Otago Federated Farmers’ chair Simon Davies wants councils to be held to the same standards as farmers when it comes to water quality:
Across the country, more and more catchment groups and other farmer-led environment-focused groups are getting stuck in.
In my own neck of the woods, the recently launched Tokomairiro Water Catchment Group is made up of farmers who are trying to do their bit to improve the water in the local river.
So I was appalled to discover the local district council has applied for resource consent to continue to discharge untreated wastewater (a nice way of saying raw sewage) and stormwater into the same river during high rainfall.
For some time now the agricultural sector has been being dragged through the mud over its environmental footprint. Farmers are now lifting their efforts, and spending a lot of money, to improve farm practices and the quality of the water leaving their properties.

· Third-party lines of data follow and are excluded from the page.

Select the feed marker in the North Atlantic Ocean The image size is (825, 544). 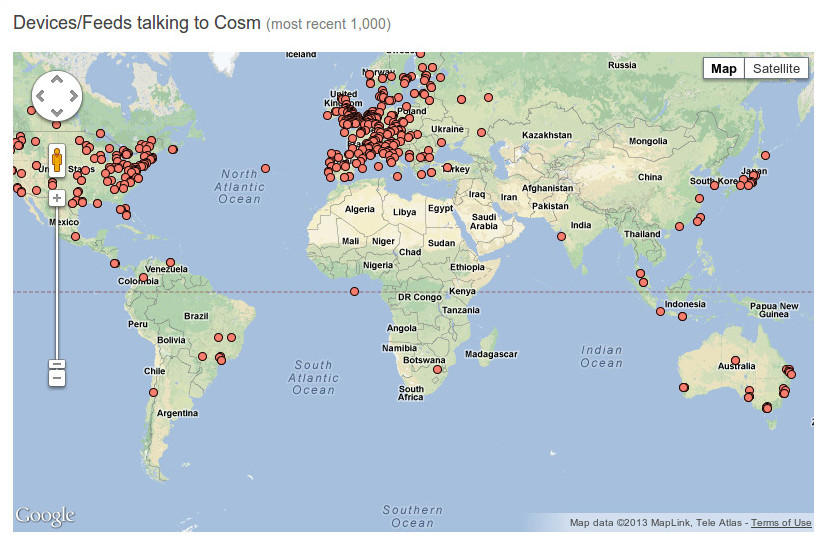(265, 168)
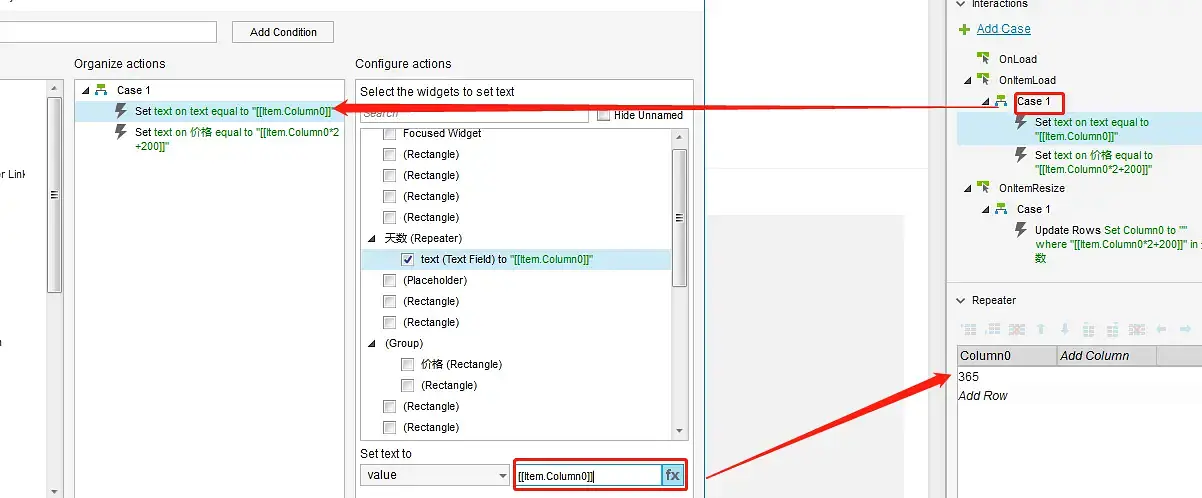Uncheck the text (Text Field) checkbox

coord(408,259)
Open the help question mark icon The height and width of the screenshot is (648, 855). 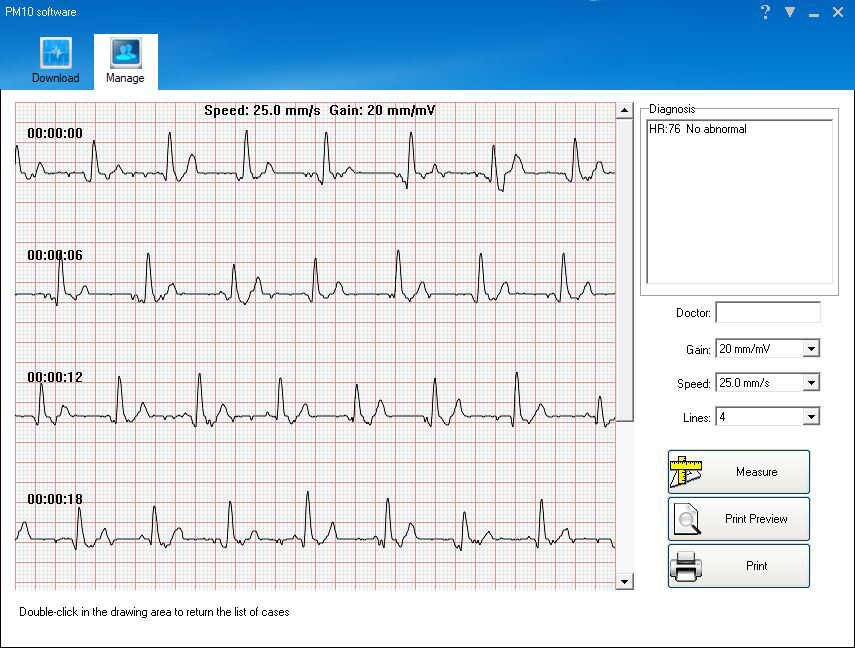(x=765, y=12)
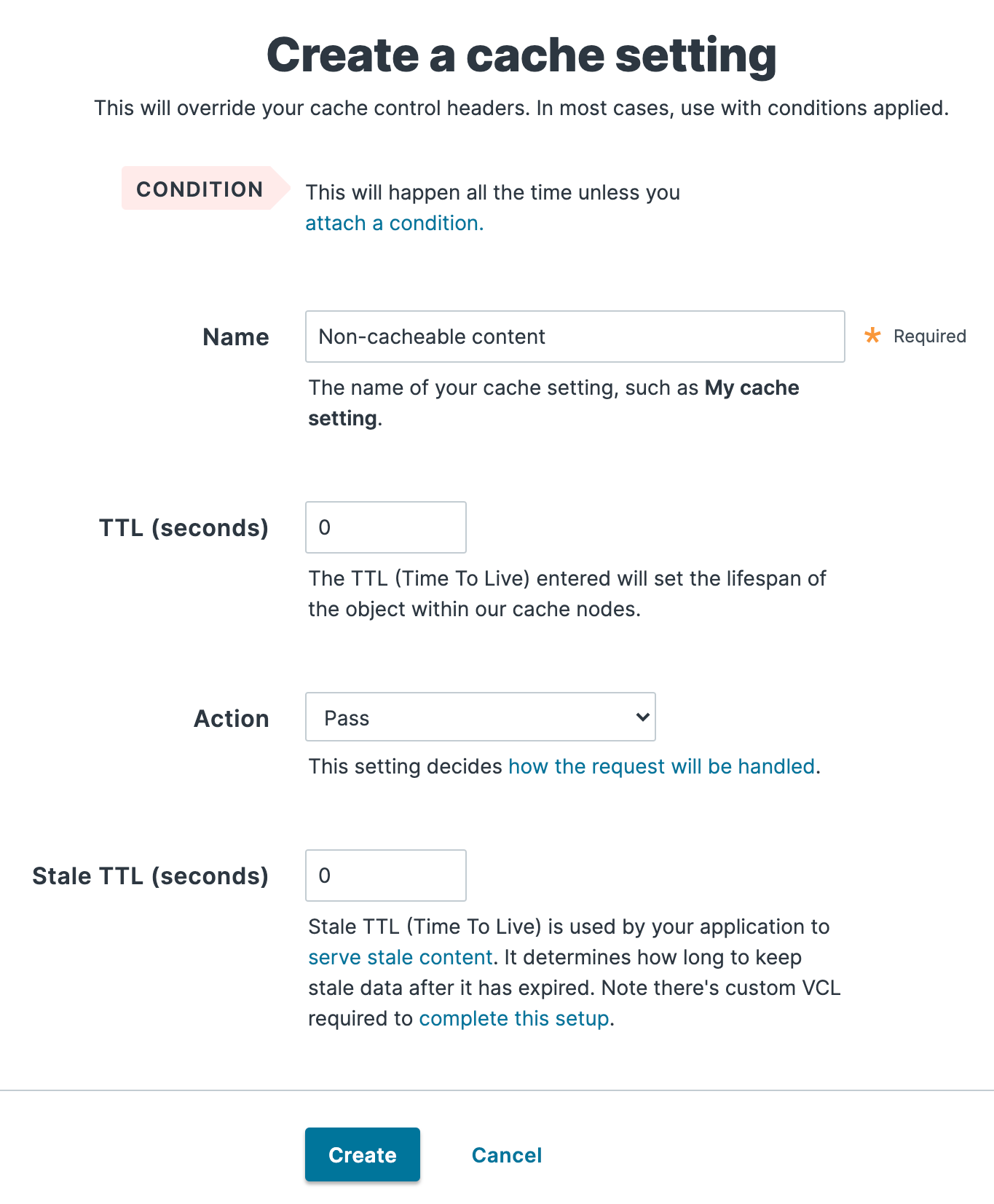Click the Required label text
Image resolution: width=994 pixels, height=1204 pixels.
(929, 336)
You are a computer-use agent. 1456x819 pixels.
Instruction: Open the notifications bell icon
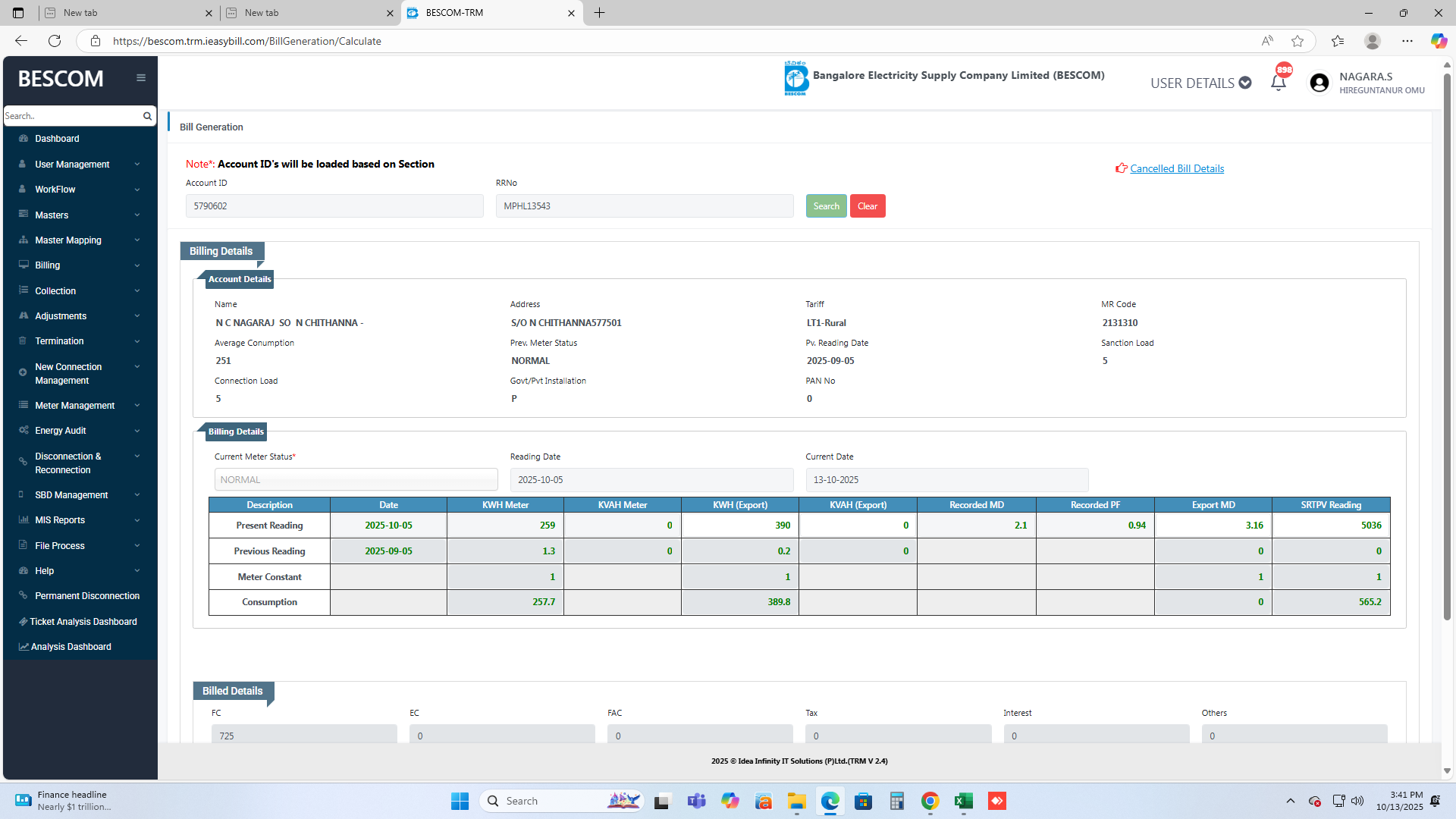[1278, 83]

They’re upgrading effluent systems and other infrastructure, excluding stock from waterways, running nutrient budgets and increasing riparian planting, to name just some of the initiatives.
Most farmers are aware that activities on their land can affect water quality. They’re seeing the benefits of changes they’re making and it is now an accepted part of being a good farmer.
It’s not hard to understand why we get grumpy when we put in the time, effort and resources to improve our sustainability but the same cannot be said for urban councils . .
Dealing with wastewater is one of the core responsibilities of district and city councils.
Yet too many get distracted by other projects at the expense of the infrastructure and practices needed to gain and maintain the required standards.
Farmers can be prosecuted for effluent spills that could reach a waterway. Time after time councils get away with actually spilling wastewater into streams, rivers and the sea.
Councils should be held to the same standard as farmers and other businesses and ensure best practice wastewater management is a top priority.